Are these collections of clip art free? Probably. Celine states that all graphics contained within these pages were created by Celine Chamberlin, and --are placed willfully and knowingly in the public domain." Celine then states that --this means you have free reign to download, use and/or change these graphics for your own use in your web pages. Further down the page Celine mentions that "use is granted to personal and professional web pages alike, as well as print newsletters, etc.", so I would think that the images may be used only for Web pages and for newsletters.
Could these images be used on a commercial Web page? I believe that a professional Web page and a commercial Web page are very different, so I would say that the images may not be used on a commercial Web site.
I have added emphasis to your content - which otherwise was lifted directly from the About.com site verbatim.
Before I begin, though I do study law as a hobby, and I find it interesting, I am - most definitely - NOT a lawyer by any stretch of the imagination! I do not claim to be, I am not setting myself forward as an expert in copyright law - a complex field of law in itself! - I am merely expressing MY opinion of what I believe a reasonable court would do.
I believe your statements (a) "...the images may be used only for Web pages and for newsletters." (b) "...the images may not be used on a commercial Web site."
... are incorrect, based on the following:
1. She places her clip art "willfully and knowingly in the public domain."
As far as the courts are concerned - that's it. Once she places a work "in the public domain", it's fair game. You can grab it, use it, modify it, whatever else you want to do to it, even sell it if you want, and there's nothing she can say. All she could do is complain if you claimed the work as your own.
In addition to all of this is the very common precedent used by courts that - if a term or statement has been used to mean a certain thing for a relatively long period of time, and the meaning of this term or statement has been used in a particular way - then the courts automatically assume that the person or entity using the term knows what it means, and means it the same way unless stated otherwise.
The GPL example is particularly pointed in reference to this, because GPL'd works are most definitely NOT in the "public domain" - and the reason they do not place GPL works in the public domain is because "public domain" does not allow them to place restrictions on how a receiving user can use or re-distribute the works in question.
The concept of "public domain" has become increasingly well defined by the continuous litigation by record, movie, and other commercial media companies against piracy - as well as by the Open Source licenses GPL, etc., that place works in a freely available state.
The GPL requires anyone who uses or derives things from a GPL licensed work to make the same rights available to anyone downstream of them - including access to source code and other original documentation and files - that they received. Public Domain does not mandate these requirements - I can use a public domain object or item in whatever way I choose - without restriction.
2. However, lets assume the court is not taking a really broad view of "Public Domain" today...
so let's look for things that might qualify, restrict, or change the meaning of "public domain" in her statement, as the court would do...
She then goes on to say "...this means you have free reign to download, use and/or change these graphics for your own use in your web pages." As well as saying "...use is granted to personal and professional web pages alike, as well as print newsletters, etc."

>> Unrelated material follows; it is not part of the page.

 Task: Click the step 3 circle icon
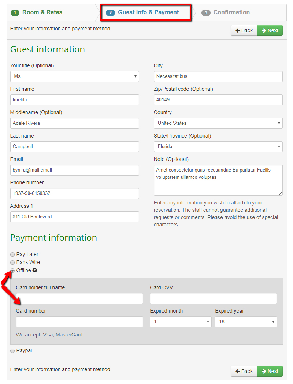tap(206, 12)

3. You then say that there is a difference between a "commercial" web page and a "professional" web page.
OK, back in court again... Using the "reasonable man" reasonable person, test - would a "reasonable person" of normal intelligence say that commercial and professional web pages are essentially the same?
I believe they would, as most "professional" doctor, lawyer, accountant, real-estate agent, etc., web pages are trying to sell something - a product they have or a service they offer - whereas on the other hand, commercial web pages are doing something completely different - trying to sell something - either a product they have or a service they offer... Oops! Hmmm... Maybe they are the same! Or at least similar enough that they would be treated similarly with regard to use of images. Obviously I am excluding pages like Wikipedia - purely informational - or a Dr., Lawyer, etc. page providing what is primarily information to the public.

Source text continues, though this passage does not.